*WHAT IS EXPECTED*.
Convert the lines of the material below, from the line containing "1112x842 pixels. Task: Expand" through the line containing "click(x=649, y=326)", into a JSON list of strings with one string per line and any blank lines left out.

*EXTRACTED ENTRIES*.
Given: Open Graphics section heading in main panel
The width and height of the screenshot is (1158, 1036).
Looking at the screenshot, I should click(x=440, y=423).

...

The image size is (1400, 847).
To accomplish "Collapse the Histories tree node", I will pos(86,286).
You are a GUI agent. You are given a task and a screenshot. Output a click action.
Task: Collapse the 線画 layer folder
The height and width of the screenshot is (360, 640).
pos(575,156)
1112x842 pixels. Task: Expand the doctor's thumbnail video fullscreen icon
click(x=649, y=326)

*FULL ANSWER*.
[
  "1112x842 pixels. Task: Expand the doctor's thumbnail video fullscreen icon",
  "click(x=649, y=326)"
]